Task item: Begin at the line below that contains "Image resolution: width=1484". Repeat it and all remaining lines of the records exactly.

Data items
[Start of Attachment]

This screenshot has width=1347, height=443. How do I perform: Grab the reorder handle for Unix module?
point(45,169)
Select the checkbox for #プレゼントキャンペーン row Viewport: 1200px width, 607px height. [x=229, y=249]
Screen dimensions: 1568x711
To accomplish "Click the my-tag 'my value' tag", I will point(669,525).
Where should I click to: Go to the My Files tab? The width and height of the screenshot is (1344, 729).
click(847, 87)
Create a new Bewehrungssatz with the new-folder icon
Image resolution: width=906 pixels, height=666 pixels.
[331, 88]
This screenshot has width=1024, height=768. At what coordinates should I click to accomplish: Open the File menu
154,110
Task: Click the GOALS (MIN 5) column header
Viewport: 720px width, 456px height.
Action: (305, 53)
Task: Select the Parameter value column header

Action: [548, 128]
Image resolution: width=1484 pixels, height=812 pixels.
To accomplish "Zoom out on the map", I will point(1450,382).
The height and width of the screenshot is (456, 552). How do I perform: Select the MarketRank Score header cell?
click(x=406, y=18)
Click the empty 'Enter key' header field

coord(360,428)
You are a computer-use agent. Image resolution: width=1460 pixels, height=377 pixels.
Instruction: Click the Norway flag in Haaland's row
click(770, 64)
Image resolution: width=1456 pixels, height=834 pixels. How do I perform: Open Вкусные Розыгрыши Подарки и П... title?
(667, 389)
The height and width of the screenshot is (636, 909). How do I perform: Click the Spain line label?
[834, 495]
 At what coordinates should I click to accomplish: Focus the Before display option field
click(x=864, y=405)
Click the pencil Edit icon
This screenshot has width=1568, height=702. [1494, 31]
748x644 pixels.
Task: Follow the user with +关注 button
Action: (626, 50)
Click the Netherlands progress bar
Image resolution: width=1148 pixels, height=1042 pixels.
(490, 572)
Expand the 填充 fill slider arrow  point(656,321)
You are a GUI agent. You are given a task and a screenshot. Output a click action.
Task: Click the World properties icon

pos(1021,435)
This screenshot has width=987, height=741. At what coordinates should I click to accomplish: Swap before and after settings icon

[End of Attachment]

Solution:
Image resolution: width=1484 pixels, height=812 pixels.
To accomplish "Zoom out on the map", I will point(1450,382).
The height and width of the screenshot is (456, 552). How do I perform: Select the MarketRank Score header cell?
click(x=406, y=18)
Click the empty 'Enter key' header field

coord(360,428)
You are a computer-use agent. Image resolution: width=1460 pixels, height=377 pixels.
Instruction: Click the Norway flag in Haaland's row
click(770, 64)
Image resolution: width=1456 pixels, height=834 pixels. How do I perform: Open Вкусные Розыгрыши Подарки и П... title?
(667, 389)
The height and width of the screenshot is (636, 909). How do I perform: Click the Spain line label?
[834, 495]
 At what coordinates should I click to accomplish: Focus the Before display option field
click(x=864, y=405)
Click the pencil Edit icon
This screenshot has width=1568, height=702. [1494, 31]
748x644 pixels.
Task: Follow the user with +关注 button
Action: (626, 50)
Click the Netherlands progress bar
Image resolution: width=1148 pixels, height=1042 pixels.
(490, 572)
Expand the 填充 fill slider arrow  point(656,321)
You are a GUI agent. You are given a task and a screenshot. Output a click action.
Task: Click the World properties icon

pos(1021,435)
This screenshot has width=987, height=741. At what coordinates should I click to accomplish: Swap before and after settings icon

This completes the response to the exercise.